Külah ile ilgili atasözleri ve anlamları

Güzel bir kız çocuğunun kafasındaki prenses külahı
Prenses külahı

İçinde "külah" sözcüğü geçen atasözleri ve açıklamaları:
( * yaygın bilinen )

  • Külahı başından kaptırma, başın açık kalır: İnsan malına sahip olmasını bilmeli, aksi halde hiçbir zaman mal sahibi olamaz.
  • Külahı kaptırma yoksa bulamazsın: İnsan çok yararını gördüğü bir fırsat yakalamışsa onu başkalarına vermemeli.
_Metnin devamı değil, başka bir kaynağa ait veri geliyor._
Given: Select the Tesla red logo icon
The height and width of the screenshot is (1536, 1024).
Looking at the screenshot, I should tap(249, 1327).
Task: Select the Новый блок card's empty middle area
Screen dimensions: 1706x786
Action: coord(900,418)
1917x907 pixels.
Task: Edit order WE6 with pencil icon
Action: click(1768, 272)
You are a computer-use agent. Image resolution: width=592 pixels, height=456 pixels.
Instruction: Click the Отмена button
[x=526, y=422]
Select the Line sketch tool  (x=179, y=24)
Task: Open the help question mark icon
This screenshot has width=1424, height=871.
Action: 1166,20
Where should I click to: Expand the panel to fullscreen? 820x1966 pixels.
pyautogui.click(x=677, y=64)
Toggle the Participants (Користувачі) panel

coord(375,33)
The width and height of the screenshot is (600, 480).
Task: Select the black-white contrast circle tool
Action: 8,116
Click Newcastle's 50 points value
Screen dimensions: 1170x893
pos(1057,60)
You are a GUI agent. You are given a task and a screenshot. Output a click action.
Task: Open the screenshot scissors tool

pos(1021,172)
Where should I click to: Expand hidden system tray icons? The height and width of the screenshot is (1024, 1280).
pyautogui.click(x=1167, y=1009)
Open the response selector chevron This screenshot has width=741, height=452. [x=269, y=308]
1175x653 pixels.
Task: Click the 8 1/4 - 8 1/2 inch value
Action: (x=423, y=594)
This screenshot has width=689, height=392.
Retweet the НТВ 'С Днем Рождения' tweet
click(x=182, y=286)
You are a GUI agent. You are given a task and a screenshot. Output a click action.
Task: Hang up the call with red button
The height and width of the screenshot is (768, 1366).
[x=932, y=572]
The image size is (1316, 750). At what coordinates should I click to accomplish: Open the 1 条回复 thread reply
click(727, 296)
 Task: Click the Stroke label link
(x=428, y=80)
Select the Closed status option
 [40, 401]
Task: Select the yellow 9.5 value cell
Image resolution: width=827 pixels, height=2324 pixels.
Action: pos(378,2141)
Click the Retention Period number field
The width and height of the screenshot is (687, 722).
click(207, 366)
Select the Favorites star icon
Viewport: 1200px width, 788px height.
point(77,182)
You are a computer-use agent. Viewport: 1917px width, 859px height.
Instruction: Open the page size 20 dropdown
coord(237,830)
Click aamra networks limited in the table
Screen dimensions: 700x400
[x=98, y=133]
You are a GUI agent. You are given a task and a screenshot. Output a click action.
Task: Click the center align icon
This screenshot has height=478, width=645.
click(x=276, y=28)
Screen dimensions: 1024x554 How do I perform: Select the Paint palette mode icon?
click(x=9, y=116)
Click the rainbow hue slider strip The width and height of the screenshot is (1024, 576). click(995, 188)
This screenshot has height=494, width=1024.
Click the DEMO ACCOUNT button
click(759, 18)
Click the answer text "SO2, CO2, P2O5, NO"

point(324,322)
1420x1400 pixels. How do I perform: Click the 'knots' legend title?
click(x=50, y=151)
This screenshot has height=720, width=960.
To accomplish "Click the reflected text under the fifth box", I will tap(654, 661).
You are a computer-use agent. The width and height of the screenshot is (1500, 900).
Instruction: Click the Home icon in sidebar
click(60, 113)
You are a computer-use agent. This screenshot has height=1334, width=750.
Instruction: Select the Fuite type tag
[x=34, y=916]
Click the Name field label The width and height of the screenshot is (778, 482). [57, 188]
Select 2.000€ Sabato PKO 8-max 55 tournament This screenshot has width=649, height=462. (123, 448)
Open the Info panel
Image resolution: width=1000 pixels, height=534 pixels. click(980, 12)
Çünkü o fırsat bir daha ele geçmeyebilir.
  • Al külahını, eyvallahı dahi içindedir: İnsan, sabrını ve dayanıklılığını zorlayan durumlarla karşılaştığında, artık daha fazla tahammül edemeyip her şeyden vazgeçebilir ve tüm bağlarını koparabilir.
  • Babasının gecelik külahına nur insin/yağsın: İroni ve alay içeren bir ifadedir. Genellikle birine kızıldığında veya onun babasına gereğinden fazla değer verdiği ima edildiğinde kullanılır (?).
  • Deveye külah, horoza peçe giydirir:
    1. Bir durumun zorluklarına ve olasılıksızlığına rağmen, beklenmedik bir şekilde başarılmasını anlatmak için kullanılır.
    2. İmkânsız veya mantıksız şeyleri yapmaya çalışmak anlamında kullanılır.
  • Ecinniye külahı ters giydirir (Şeytana çarığı ters giydirir, ecinniye külahı): Kurnaz ve hilekâr insanların başkalarını kolayca kandırabileceğini ifade eder. Zeki ve açıkgöz kişiler, saf veya dikkatsiz olanları aldatmada ustadır.
  • Gece silahlı, gündüz külahlı*: Gizlice kötü işler yaptığı halde kendine iyi bir insan süsü veren kimseyi anlatır.
  • Kelle sağ olsun da külah bulunur* (Kelle sağ olsun, cihanda bir külah eksik değil): İnsan hayatta kalsın da nasıl olsa bir iş bulunur, geçimini sağlar.
  • Teptim keçe oldu, sivrilttim külah oldu (Çektim yün, teptim keçe, burdum külah oldu): Bir şeyi işine geldiği gibi gösterenler veya yorumlayanlar için söylenen bir söz.